The first major science fiction book I read was Piers Anthony’s Macroscope. It triggered a complete and total love of the genre. To this day I will read anything published by Charlie Stross, Peter Hamilton, Neal Stephenson, Stephen Baxter, David Brin, Alistair Reynolds (this itself is a small sample).

I discovered fantasy late in the game (the exception being the childhood standards of Narnia, Lord of the Rings, The Chronicles of Prydain). I thought the genre somewhat cheesy. Then, a year out of college, I read Eye of the World by Robert Jordan. After, an entirely new set of authors like Kate Elliot, Guy Gavriel Kay, Brandon Sanderson, and Patrick Rothfuss joined my bookshelf.

I completely fell in love with anything written by Robin Hobb. Her ability to create human characters that experience great sacrifice is incredible. I’ve autographed copies of the Assassins Trilogy sitting on the bookshelf as well (somewhat worn because I lend the books out often).

There’s non-fiction too. Lots of history books (Guns, Germs, and Steel, 1492, The Warmth of other Suns), science books (The Ancestor’s Tale, The Elegant Universe, A Short History of Nearly Everything), and religious books (The Divine Conspiracy, Divided by Faith, Celebration of Discipline, Doubt).

I’ve always had a book on hand. I love reading.

The Disappearance of the Physical

After Ren and I bought our house, I took a great deal of pride and excitement in creating a study full of bookshelves. We filled shelf after shelf – even after sending a good number of cases to Half Priced Books. We had our own library. It was comforting, warm, and reassuring. It wasn’t that I ever intended to read all the books again, although a few copies would get pulled regularly for a second (or third) round of reading. Perhaps my kids would read the books when they grew older. Or I could be “that friend” who constantly passed on a new novel to home visitors. Having my own library was my own nerdy version of driving a Mercedes. Yeah, I was grown up enough to own and display lots of books.

But then I got an iPad.

And I picked up a used Kindle off Craigslist for $15.

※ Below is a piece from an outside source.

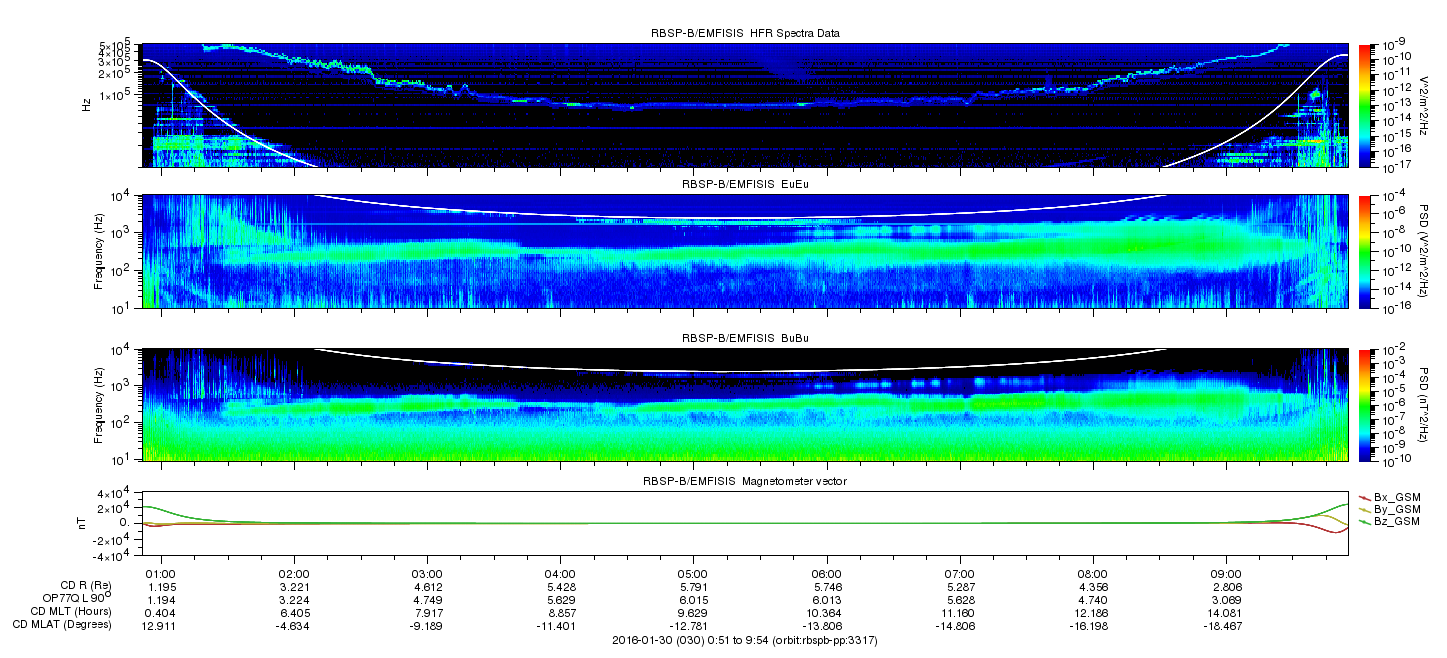Click the RBSP-B/EMFISIS BuBu title
The image size is (1447, 658).
(745, 338)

We didn’t stop buying books. If anything, the simplicity of having a novel show up in one click increased our purchases (and cut down on my visits to the library). They just came in .mobi format (or the occasional ePub).

Our library went virtual.

The change wasn’t even gradual. Around the same time I got an iPad, I also brought home new children and started new jobs. My dedicated reading time took a dip. With less time, making trips to the library became more of a hassle. Downloading books with a click was easy and fast. Convenience replaced the satisfaction the physical.

This past Christmas break I slimmed down the library and gave most of our books away. The walls have art on them instead of bookshelves. The most prominent item is the glowing, alien ASUS router that connects me to Amazon and the Cincinnati Public Library. A solitary bookshelf contains the keepers. Cooking books (you always need pictures). Religious books. A large collection of Science Fiction. And my precious anthology of Calvin and Hobbs.

In religion class I remember learning about Jews and Christians and Muslims being a “people of the book”. This means different things for the different faiths, but shares the concept that a book, the book, has power. Books are a symbol to many things we hold holy.

What does it mean to become people of the screen? Does it somehow affect our identity? Or are narratives and words and ideas really platform agnostic? It really doesn’t matter if it’s paper or glass (or papyrus or clay tablet).

Perhaps it doesn’t matter. But it bears some reflecting that this is one of the moments where technology is, yet again, changing how we interact with our world.